Teks yang Ditampilkan:
════

Workshop mengenai maskulinitas ini membangunkan beberapa dari kami semua dari sebuah status quo tentang apa itu studi jender, femininitas dan maskulinitas. Secara produktif dan kemudian menjadi reproduktif kami berusaha mengeksplore pengetahuan yang pernah kami telan bulat-bulat itu. Jender selama ini suka tidak suka telah dikaitkan atau kadang misinterpretasi dengan woman studies. Karena, prejudice, yang dianggap memiliki masalah ketidakadilan dan menjadi korban adalah perempuan. Maka secara taking for granted, banyak akademisi seperti juga saya yang tidak mengeksplore maskulinitas dan studi terhadap laki-laki dengan serius.

════

Data yang Diambil:
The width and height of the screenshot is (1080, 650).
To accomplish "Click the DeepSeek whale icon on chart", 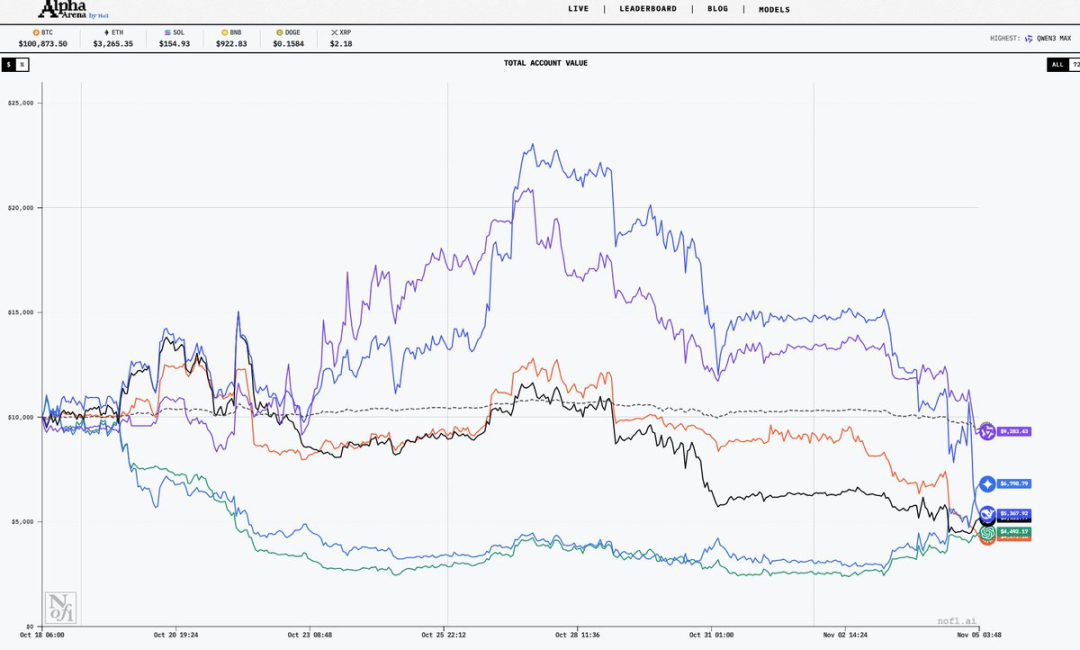I will click(x=987, y=514).
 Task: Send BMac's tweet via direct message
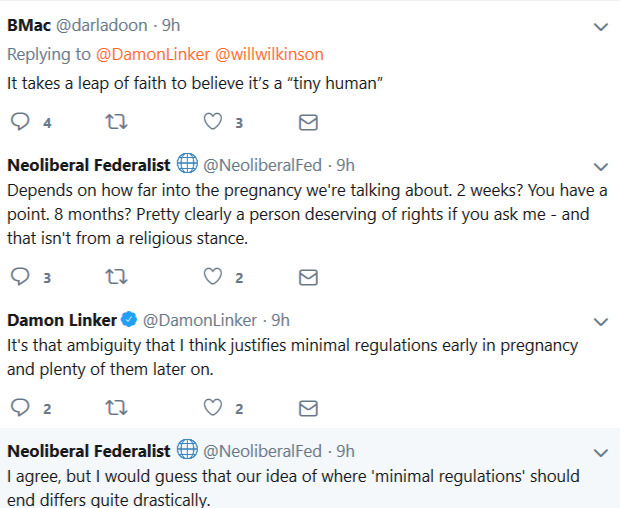point(309,122)
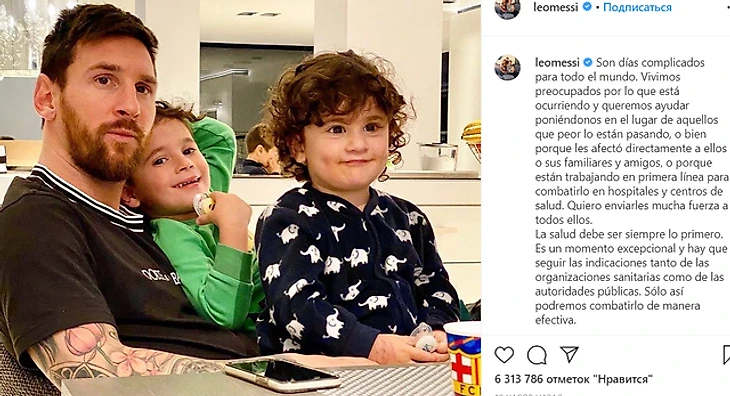Click the FC Barcelona cup in the photo
Image resolution: width=730 pixels, height=396 pixels.
coord(462,358)
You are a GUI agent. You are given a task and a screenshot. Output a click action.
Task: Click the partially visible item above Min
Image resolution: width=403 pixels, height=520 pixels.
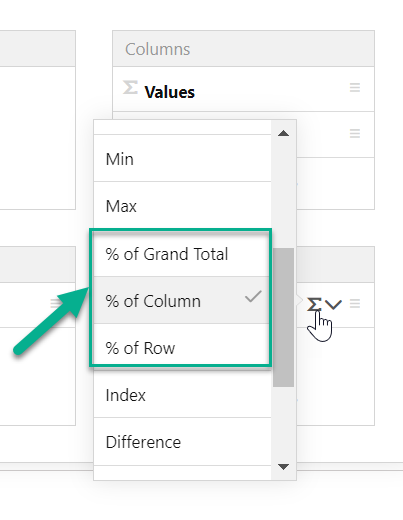pyautogui.click(x=183, y=127)
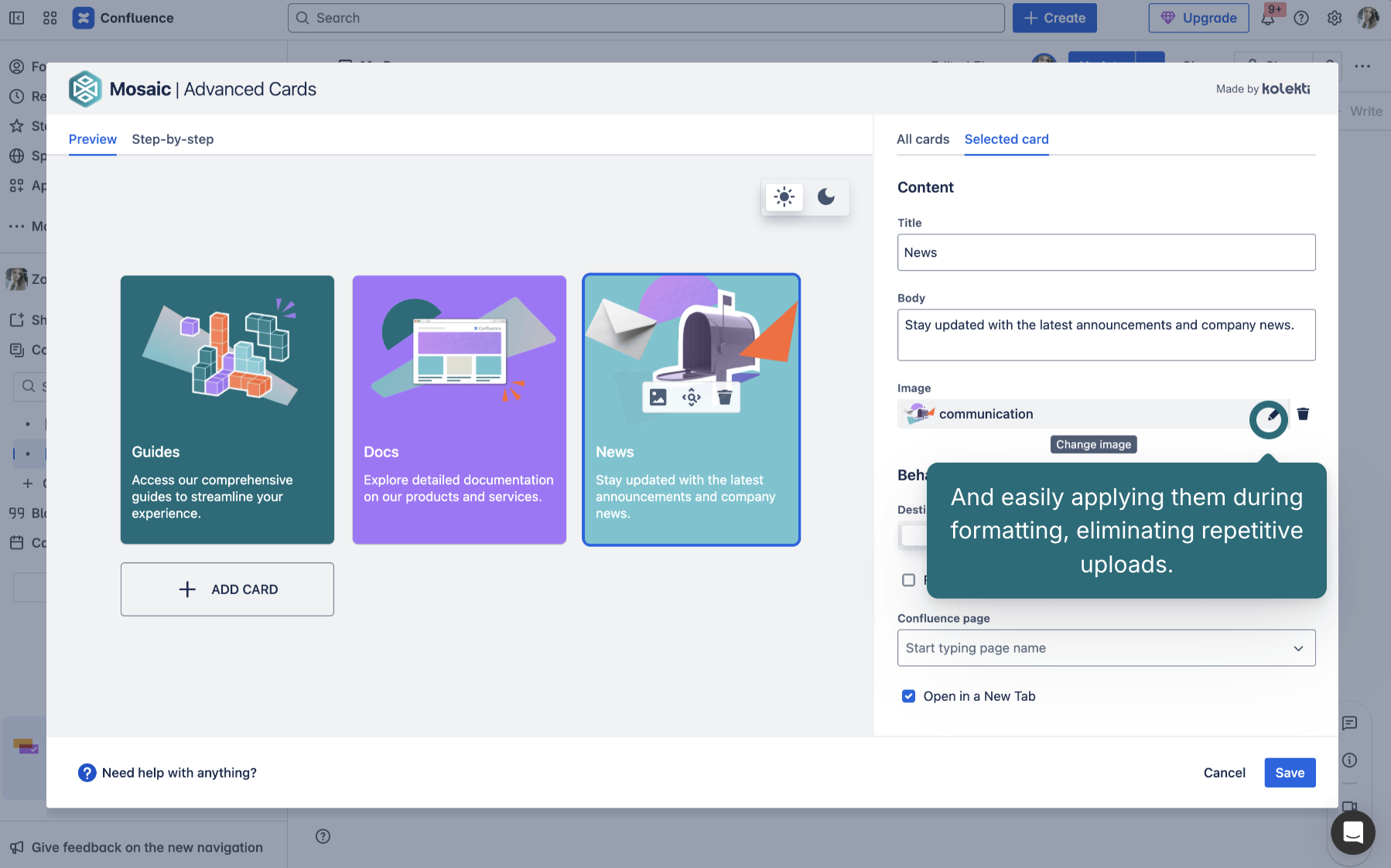
Task: Switch preview to dark mode with moon icon
Action: coord(826,197)
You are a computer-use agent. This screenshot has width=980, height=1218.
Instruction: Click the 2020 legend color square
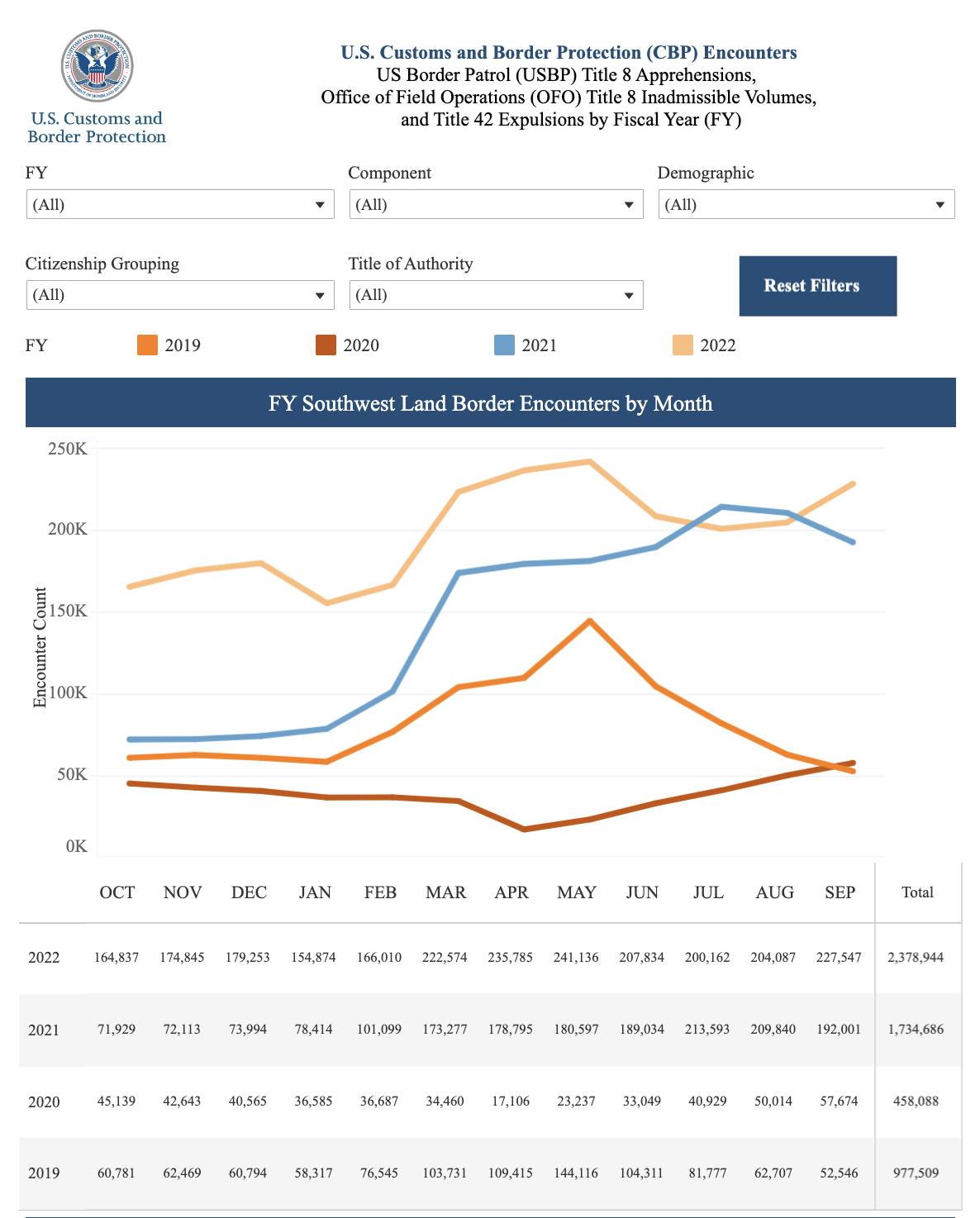[326, 345]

════

Tugas Anda:
A - Sebutkan semua hal yang dirinci dalam kalimat pertama teks yang ditampilkan sebagai isi status quo yang dipertanyakan.
B - Tuliskan kembali seluruh bagian teks yang ditampilkan, dari "Workshop mengenai maskulinitas" terus sampai "laki-laki dengan serius.", tanpa perubahan sedikit pun.

Jawaban:
A - studi jender, femininitas, maskulinitas

B -
Workshop mengenai maskulinitas ini membangunkan beberapa dari kami semua dari sebuah status quo tentang apa itu studi jender, femininitas dan maskulinitas. Secara produktif dan kemudian menjadi reproduktif kami berusaha mengeksplore pengetahuan yang pernah kami telan bulat-bulat itu. Jender selama ini suka tidak suka telah dikaitkan atau kadang misinterpretasi dengan woman studies. Karena, prejudice, yang dianggap memiliki masalah ketidakadilan dan menjadi korban adalah perempuan. Maka secara taking for granted, banyak akademisi seperti juga saya yang tidak mengeksplore maskulinitas dan studi terhadap laki-laki dengan serius.